Pandemic forces 1.5 million people to delay retirement

Millions of workers approaching retirement could be forced to delay their plans as a result of the financial troubles caused by coronavirus. 

Pension savers have been urged not to withdraw large amounts of cash from their investment pots as they risk locking in the steep losses made by markets over recent months. This means more than 1.5 million workers aged over 50 are expected to defer their retirement and spend an average of three extra years working.

That is according to research from investment house Legal & General, which found that workers who have been furloughed or taken a pay cut during the pandemic are most likely to delay retirement.

The number of workers aged above 65 years is at a record high of 1.42 million, according to the Office for National Statistics, and it is likely to rocket in coming years.

Chris Knight, of Legal & General, said the financial impact of the pandemic has been particularly pronounced for people aged over 50 who are still in work.

He said: “It would be naïve to say that these financial issues will not have an impact on people’s ability to retire. However, it’s important people have a strong understanding of the options available to them before concluding that their retirement needs to be delayed.”

A survey from fund shop Fidelity reported that more than half of those planning to retire in the next five years will continue to work to address the pension shortfall created over recent months.  

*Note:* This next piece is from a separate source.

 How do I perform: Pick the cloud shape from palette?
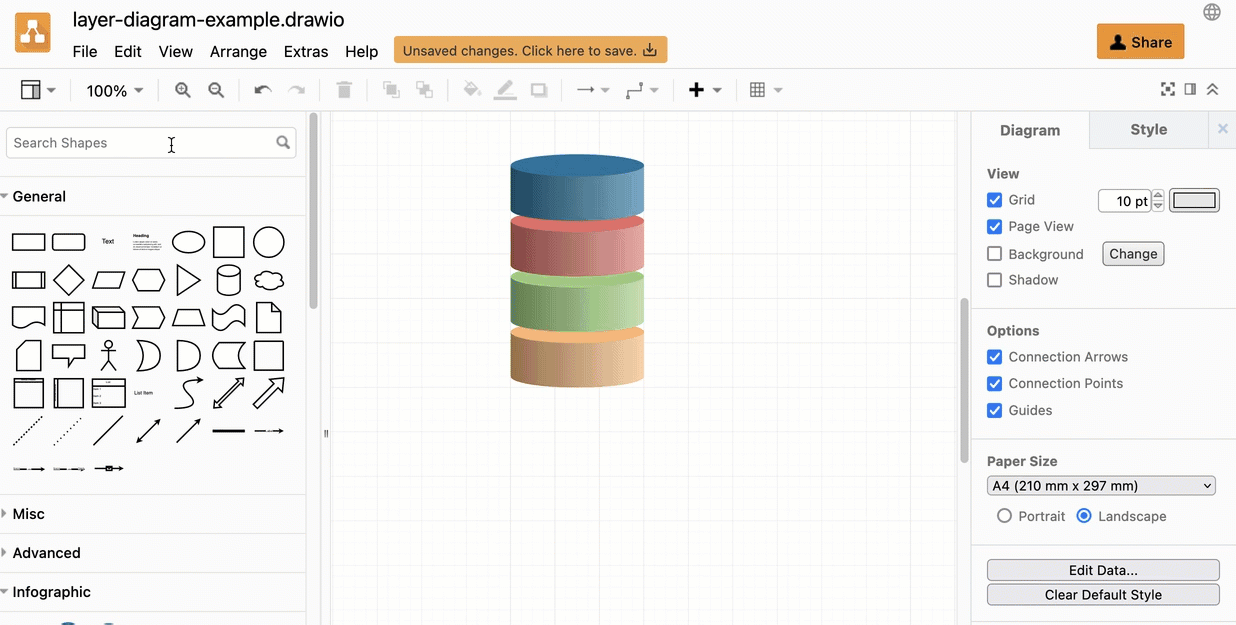coord(269,280)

Workers planning to retire by 2025 are particularly concerned about their plans, with 61pc suffering a fall in their retirement savings. For many, this will mean continuing to work for longer than anticipated, either full-time or part-time.

There are several steps savers can take as an alternative to deferring retirement, according to Maike Currie, from Fidelity. 

Ms Currie said there are rules of thumb to help investors plan their retirement needs, how much they need to retire, how much they should be saving and how long they can make savings last. 

She said: “Thinking carefully about these questions can help you to understand whether you need to change your plans to ensure you achieve your long-term goals.”

Firstly, those approaching retirement should not discount the idea of an annuity before checking the rate they can get, she said. 

Annuity interest rates are low at the moment but they are different person to person. If you have a medical condition then you may be able to get an enhanced rate, as it is based on your life expectancy.

It is also important to keep paying into your pension if you can, she said. “Keeping up your pension contributions during difficult times might seem daunting but it’s important to try and continue to make the most of tax relief and buying shares at cheaper prices.”